La imagen primigenia
El año en el que Pacifiction, la nueva película de Albert Serra, tras ser proyectada en la sección oficial del Festival de Cannes, parece haber sido encumbrada como una de las grandes propuestas cinematográficas de la temporada, también pudo verse por diversos festivales —entre ellos, el certamen francés— el tercer largometraje de Hylnur Pálmason, Godland. El filme, pese a contar con un empaque estético completamente distinto al de la cinta de Serra, comparte con ella algunas de las tendencias que han marcado el cine de autor más destacado de los últimos años. La divagación física y espiritual de sujetos atormentados, meditabundos, perdidos en páramos desconocidos que resultan fascinantes por su indeterminación física y el poso temporal ejercido sobre sus escasos elementos materiales, caracterizan películas como Man with no Name (Wang Bing, 2010), Meek’s Cutoff (Kelly Reichardt, 2010), Jauja (Lisando Alonso, 2014) o buena parte del cine de Albert Serra, entre muchos otros ejemplos. Representaciones de la imagen-tiempo postulada por Gilles Deleuze con la que Pálmason dialoga e incluso parece vincularse, especialmente en los compases finales de la película.

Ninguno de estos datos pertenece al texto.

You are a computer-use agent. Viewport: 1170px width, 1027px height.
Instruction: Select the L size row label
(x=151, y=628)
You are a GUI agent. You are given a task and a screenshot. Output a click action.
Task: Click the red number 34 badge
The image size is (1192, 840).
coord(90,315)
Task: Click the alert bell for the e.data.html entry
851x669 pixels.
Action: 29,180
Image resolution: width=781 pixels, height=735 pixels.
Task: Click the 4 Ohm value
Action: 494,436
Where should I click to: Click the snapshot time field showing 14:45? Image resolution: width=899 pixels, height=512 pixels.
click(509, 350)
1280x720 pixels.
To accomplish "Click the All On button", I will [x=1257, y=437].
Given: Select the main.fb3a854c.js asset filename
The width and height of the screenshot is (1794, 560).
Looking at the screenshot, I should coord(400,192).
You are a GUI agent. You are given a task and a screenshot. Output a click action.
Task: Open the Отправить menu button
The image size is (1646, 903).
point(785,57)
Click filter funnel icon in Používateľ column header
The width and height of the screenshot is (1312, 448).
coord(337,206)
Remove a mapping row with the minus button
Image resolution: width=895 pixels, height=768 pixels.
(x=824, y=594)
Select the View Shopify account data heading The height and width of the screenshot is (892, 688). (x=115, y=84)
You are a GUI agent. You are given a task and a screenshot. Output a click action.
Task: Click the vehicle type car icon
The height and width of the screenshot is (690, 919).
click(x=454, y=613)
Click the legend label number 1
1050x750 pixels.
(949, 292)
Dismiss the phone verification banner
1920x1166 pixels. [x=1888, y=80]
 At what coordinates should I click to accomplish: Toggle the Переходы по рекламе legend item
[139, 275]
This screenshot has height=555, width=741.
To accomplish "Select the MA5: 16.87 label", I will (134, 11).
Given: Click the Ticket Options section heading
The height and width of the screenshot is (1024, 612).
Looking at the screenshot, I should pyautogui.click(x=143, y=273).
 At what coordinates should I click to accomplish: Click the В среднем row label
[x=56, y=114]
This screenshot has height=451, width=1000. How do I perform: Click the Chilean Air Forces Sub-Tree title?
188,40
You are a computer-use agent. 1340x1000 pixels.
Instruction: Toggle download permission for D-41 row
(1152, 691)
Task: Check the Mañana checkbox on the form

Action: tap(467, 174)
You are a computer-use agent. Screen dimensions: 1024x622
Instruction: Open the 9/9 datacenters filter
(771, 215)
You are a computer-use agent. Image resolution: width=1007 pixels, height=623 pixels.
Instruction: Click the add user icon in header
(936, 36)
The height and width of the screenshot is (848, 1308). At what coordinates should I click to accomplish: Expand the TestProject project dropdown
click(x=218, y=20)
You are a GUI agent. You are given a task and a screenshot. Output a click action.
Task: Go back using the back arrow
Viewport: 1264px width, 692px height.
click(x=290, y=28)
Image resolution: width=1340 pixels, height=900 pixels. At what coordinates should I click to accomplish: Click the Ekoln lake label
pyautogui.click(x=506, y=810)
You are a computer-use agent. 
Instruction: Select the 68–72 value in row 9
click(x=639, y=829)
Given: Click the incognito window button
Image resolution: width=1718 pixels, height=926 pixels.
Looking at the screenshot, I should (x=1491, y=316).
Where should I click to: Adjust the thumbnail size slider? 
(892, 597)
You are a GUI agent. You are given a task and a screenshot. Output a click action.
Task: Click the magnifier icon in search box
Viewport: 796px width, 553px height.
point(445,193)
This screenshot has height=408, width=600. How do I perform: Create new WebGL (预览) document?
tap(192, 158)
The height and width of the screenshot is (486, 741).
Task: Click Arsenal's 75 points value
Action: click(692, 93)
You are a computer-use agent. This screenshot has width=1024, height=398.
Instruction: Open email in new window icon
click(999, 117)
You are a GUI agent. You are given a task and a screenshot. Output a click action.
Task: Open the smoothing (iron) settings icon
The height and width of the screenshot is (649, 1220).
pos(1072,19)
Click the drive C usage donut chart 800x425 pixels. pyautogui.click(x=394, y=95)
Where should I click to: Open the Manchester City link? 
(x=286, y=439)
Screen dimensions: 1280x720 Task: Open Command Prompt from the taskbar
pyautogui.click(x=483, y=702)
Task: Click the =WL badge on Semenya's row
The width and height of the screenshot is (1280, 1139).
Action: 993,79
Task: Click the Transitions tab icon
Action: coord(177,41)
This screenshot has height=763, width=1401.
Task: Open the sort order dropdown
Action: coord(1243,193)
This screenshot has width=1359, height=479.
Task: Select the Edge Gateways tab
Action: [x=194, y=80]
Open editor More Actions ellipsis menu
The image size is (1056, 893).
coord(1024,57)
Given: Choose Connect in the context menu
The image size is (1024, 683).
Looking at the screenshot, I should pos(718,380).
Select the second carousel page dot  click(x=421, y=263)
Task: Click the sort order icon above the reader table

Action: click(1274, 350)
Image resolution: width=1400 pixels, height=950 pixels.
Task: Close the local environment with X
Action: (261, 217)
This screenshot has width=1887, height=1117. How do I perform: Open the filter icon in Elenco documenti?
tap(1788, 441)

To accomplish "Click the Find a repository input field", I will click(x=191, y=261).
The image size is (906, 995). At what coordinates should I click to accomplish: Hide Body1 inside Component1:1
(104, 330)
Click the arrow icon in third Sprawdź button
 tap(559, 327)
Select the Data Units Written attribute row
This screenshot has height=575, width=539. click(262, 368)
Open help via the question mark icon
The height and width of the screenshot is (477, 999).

La historia parte de las ocho fotografías conservadas de una expedición a Islandia realizada a finales de siglo XIX y aborda los conflictos morales y existenciales que sufre un joven cura danés (Elliott Crosset Hove) durante su travesía por las zonas más remotas del territorio, donde debe construir una iglesia. Sin embargo, el cura, llamado Lucas, también quiere fotografiar los paisajes y sus habitantes, motivación de la cual Pálmason extrae una interesante reflexión sobre la ontología de la imagen cinematográfica y su relación con lo real. En su formalidad estática, Godland halla una expresión a partir de la cual enlazar sus imágenes al carácter primigenio de las fotografías a las que emula, de las que parte para articular un discurso acerca de la inevitabilidad del tiempo sobre nuestra existencia. Si las fotografías tomadas por el cura, aún preservadas, pueden interpretarse como parálisis del tiempo en encuadres concretos, Pálmason parece apuntar hacia la imposibilidad de encapsular ese tiempo, siendo el cine un arte que, puede intentar capturar el paso del tiempo, pero, como Lucas, terminará fracasando en su tarea, pues será la huella del mismo tiempo el que termine enterrándolo.
Así, solo resta entregarse a la abstracción de los espacios retratados, aquellos paisajes vaciados que reaparecen una y otra vez, tanto en Godland como en algunas de las películas citadas más arriba y que el crítico de cine Lucas Santos compara a los paisajes de Michelangelo Antonioni. La densidad emocional nace, pues, de una austeridad admirable, donde el dominio de la contención en la puesta en escena de Pálmason permite una liberación paulatina de las imágenes que huye del estatismo inicial y diluye su materialidad, como si su esencia se resbalara frente a la cámara y, durante la prolongación del propio plano, terminara desvaneciéndose. Un acercamiento a lo real que, como la figura de Dios en la película, pesa moralmente por su ausencia, por su inaccesibilidad, dejando ideas visuales portentosas. En este sentido, la secuencia en la que el protagonista visita una enorme cascada supone un logro absoluto que nos traslada a las pinturas más difusas e hipnóticas de Turner o, curiosamente, a la pieza del pintor catalán Baldomer Galofre, Paisaje con cascada. Un momento igual de intrigante que la intercalación repetida y, aparentemente, aleatoria, de planos con objetos enmarcados en una frontalidad ya muy presente en el debut del cineasta islandés, Winter Brothers (2017), recurso que, inevitablemente, cabe preguntarse si puede tener alguna relación con los célebres ‹pillow shots› de Yasujirō Ozu.
Como muchos de los títulos con los que mantiene paralelismos, Godland peca, en general, de una duración excesiva, no tan relacionada con la exploración de una experiencia temporal, sino con reiteraciones narrativas innecesarias. Una problemática que no embrutece el extraordinario despliegue escénico llevado a cabo por Hlynur Pálmason en un filme notable que, por momentos, es verdaderamente extraordinario.